**Supplied passage**.
The CUDA Advantage: How NVIDIA Came to Dominate AI And The Role of GPU Memory in Large-Scale Model Training

Aidan Pak
9 min readJun 28, 2024

--

With a commanding 85% share of the market and software-level gross margins, NVIDIA’s dominance in the AI chip industry is nothing short of remarkable. However, this success has not gone unnoticed. Last week, the Department of Justice and the Federal Trade Commission reached a deal to launch an antitrust investigation into NVIDIA’s dominant role. As the company continues its impressive run, it begs the question: What differentiates NVIDIA’s chips from the competition, and can they maintain their competitive advantage in the future?

**Parts of the exercise**.
(a) According to the NVIDIA article, what share of the market does NVIDIA command?
(b) List every organization named in the NVIDIA article.
(c) Based on the NVIDIA article, explain in one to three sentences why an antitrust investigation is being launched.

**Data block**.
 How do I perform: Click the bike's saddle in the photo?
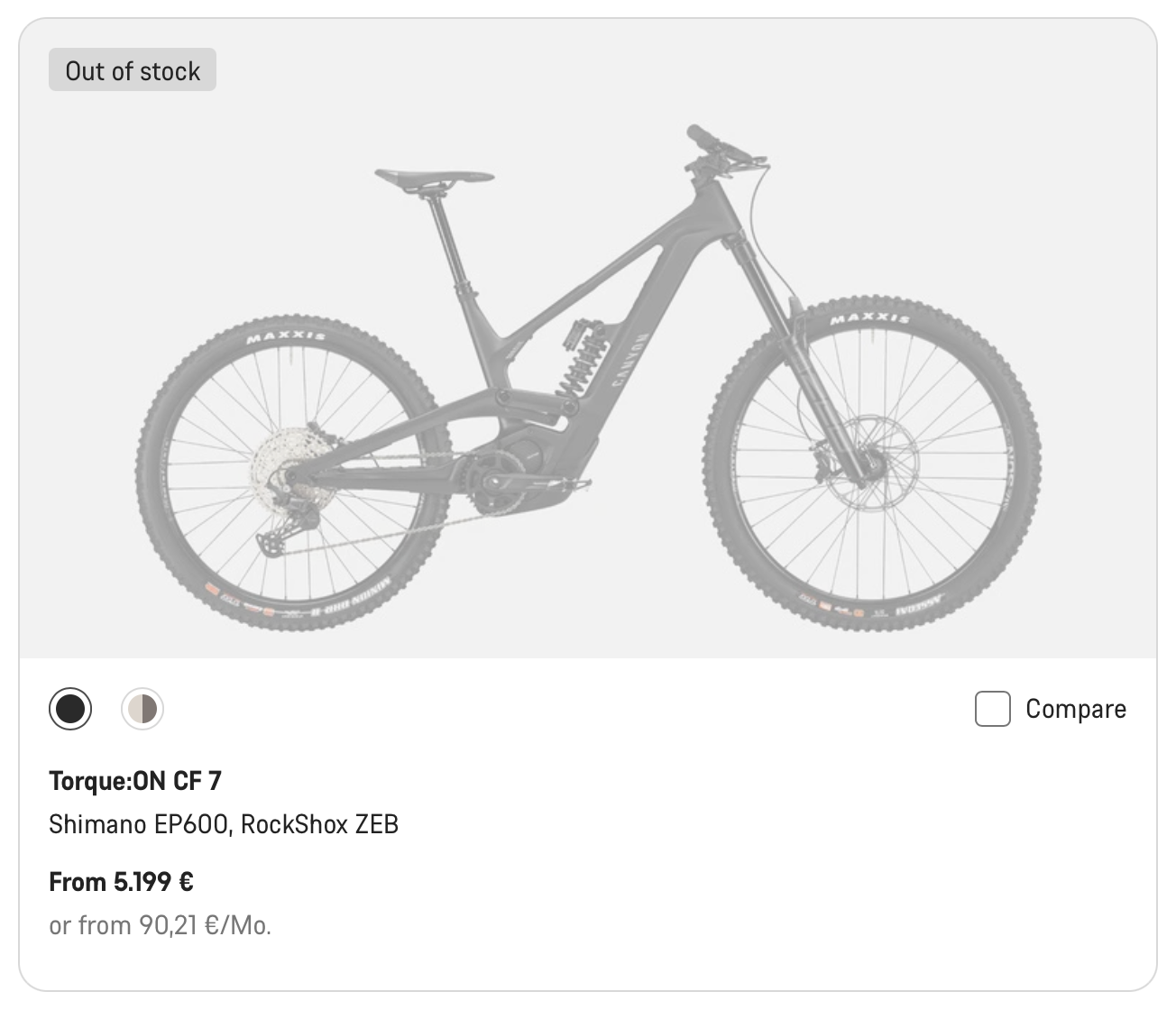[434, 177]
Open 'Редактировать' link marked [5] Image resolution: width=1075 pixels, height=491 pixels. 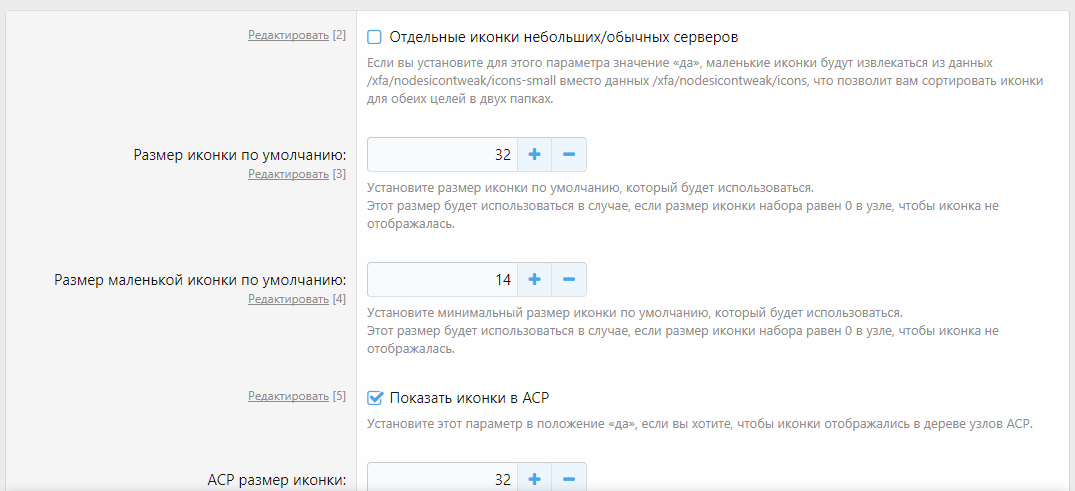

**Answer set**.
(a) 85%

(b) NVIDIA, the Department of Justice, and the Federal Trade Commission

(c) NVIDIA's dominance of the AI chip industry, with an 85% market share and software-level gross margins, has not gone unnoticed. The Department of Justice and the Federal Trade Commission reached a deal to investigate the company's dominant role.